За три дня до смерти Иван Ильич понял, что совсем пришел конец.
«Все три дня, в продолжение которых для него не было времени, он барахтался в черном мешке, в который просовывала его невидимая непреодолимая сила. Он бился, как бьется в руках палача приговоренный к смерти, зная, что он не может спастись; и с каждой минутой он чувствовал, что, не смотря на все усилия борьбы, он ближе и ближе становился к тому, что ужасало его. Он чувствовал, что мучение его и в том, что он всовывается в эту черную дыру, и еще более в том, что не может пролезть в нее. Пролезть же ему мешало признание того, что жизнь его была хорошая. Это-то оправдание своей жизни цепляло и не пускало его вперед и больше всего мучило его».

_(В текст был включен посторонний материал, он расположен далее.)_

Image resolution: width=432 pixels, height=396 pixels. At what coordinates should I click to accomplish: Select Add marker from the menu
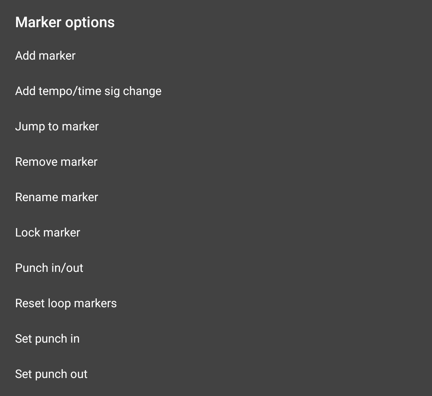point(45,56)
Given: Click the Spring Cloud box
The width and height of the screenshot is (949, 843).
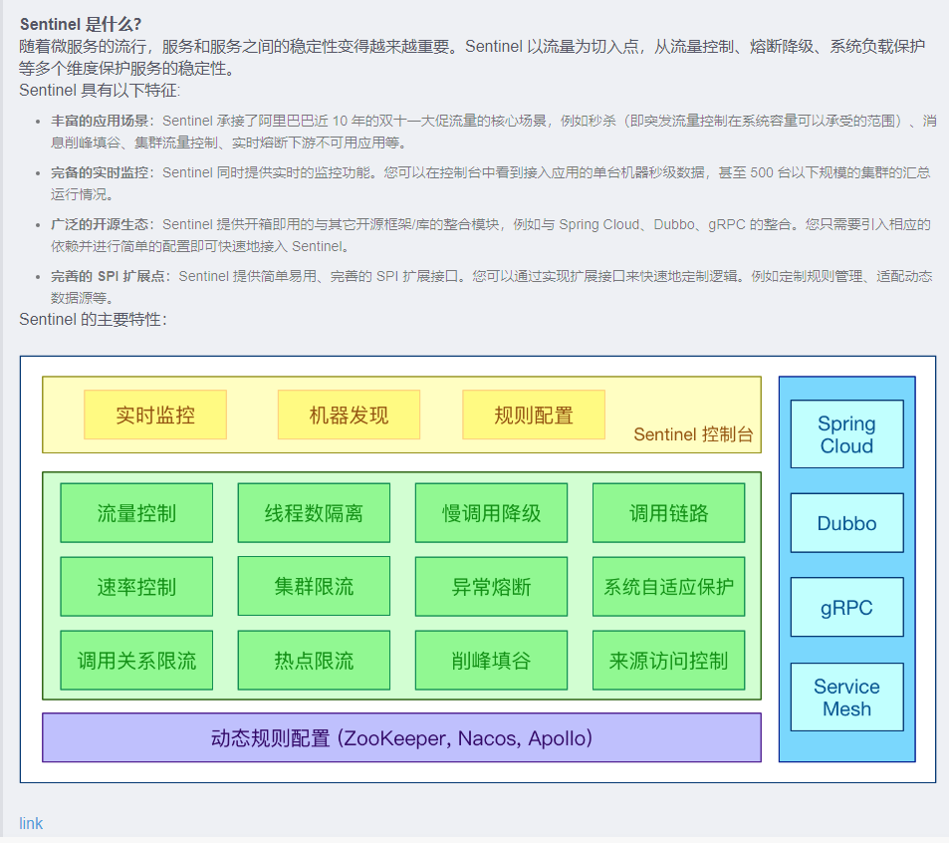Looking at the screenshot, I should pyautogui.click(x=846, y=434).
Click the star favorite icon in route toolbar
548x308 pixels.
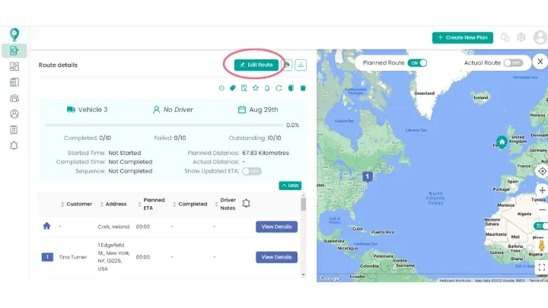pyautogui.click(x=256, y=88)
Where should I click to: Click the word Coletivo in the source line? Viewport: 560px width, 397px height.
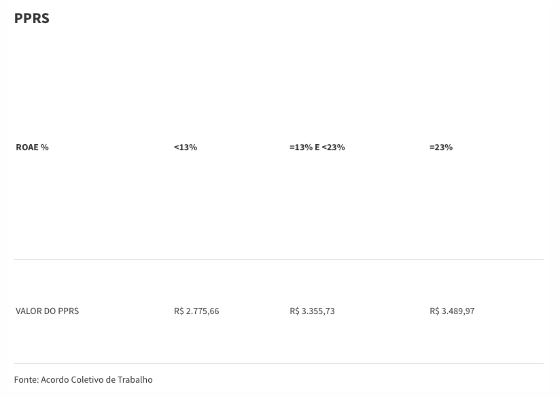[x=87, y=380]
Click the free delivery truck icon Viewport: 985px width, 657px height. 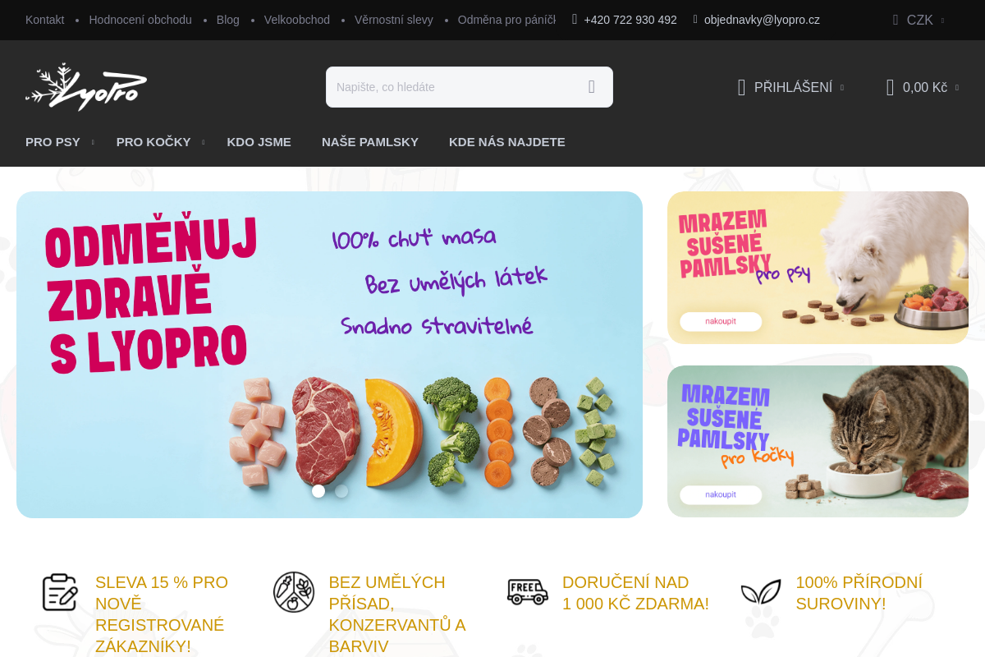pos(527,591)
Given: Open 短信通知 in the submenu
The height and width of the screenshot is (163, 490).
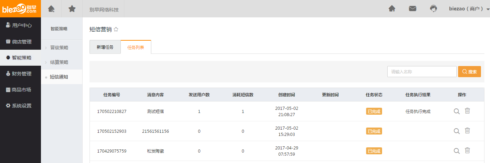Looking at the screenshot, I should pos(59,77).
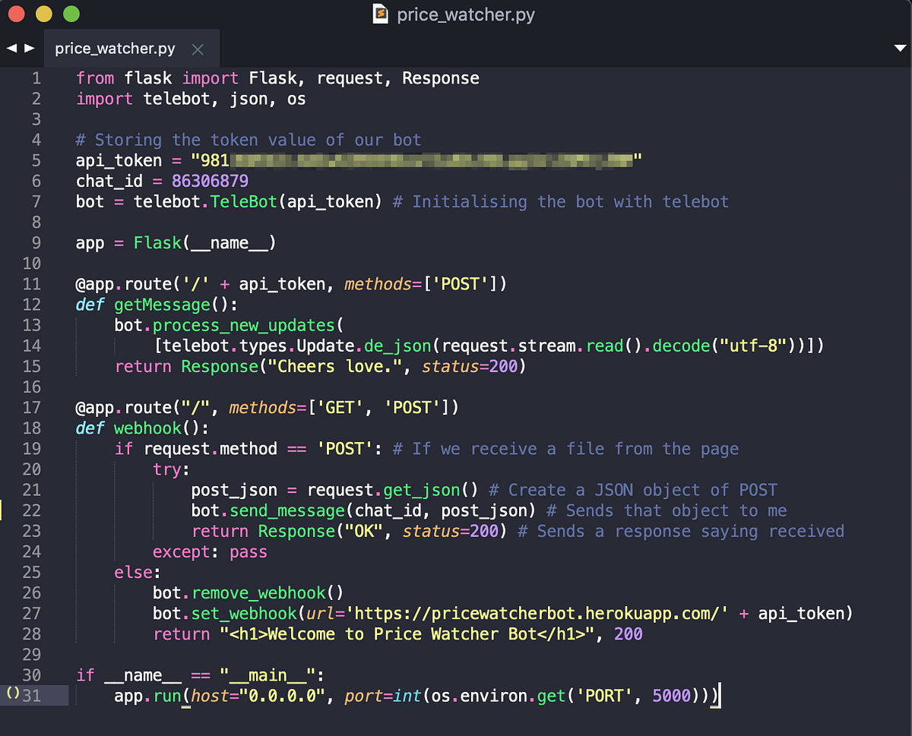Select the herokuapp.com URL string on line 27
The image size is (912, 736).
click(x=541, y=613)
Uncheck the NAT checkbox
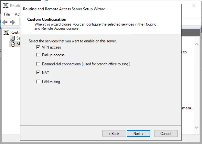The image size is (202, 144). coord(38,73)
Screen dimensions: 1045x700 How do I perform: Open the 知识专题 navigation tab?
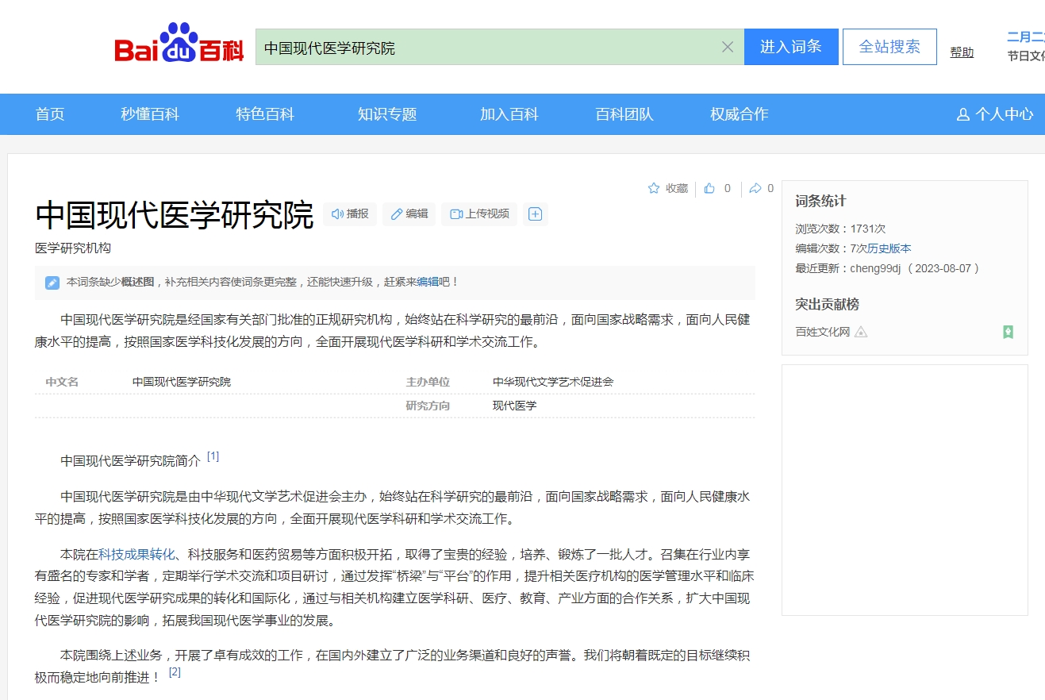click(387, 114)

Но какая-то невидимая сила заставила его хоть в последнюю минуту сделать работу жизни, признать то, что он не желал признавать – что «все то, чем ты жил и живешь, есть ложь, обман, скрывающий от тебя жизнь и смерть». За час до смерти он все-таки признал это, и «там, в конце дыры, засветилось что-то. С ним сделалось то, что бывало с ним в вагоне железной дороги, когда думаешь, что едешь вперед, а едешь назад, и вдруг узнаешь настоящее направление".
На последних страницах рассказа Толстой постоянно подчеркивает необходимость отречения от себя в прожитой жизни, самоотречение от того, чем и как всю жизнь жила животная личность, признание того, что вся прошлая жизнь – неистинная, смертная жизнь – "не то". Если такое отречение от жизни животной личности происходит свободно, то это означает перенос ударения сознания жизни на высшую душу, восстановление единого во всех людях Сына человеческого.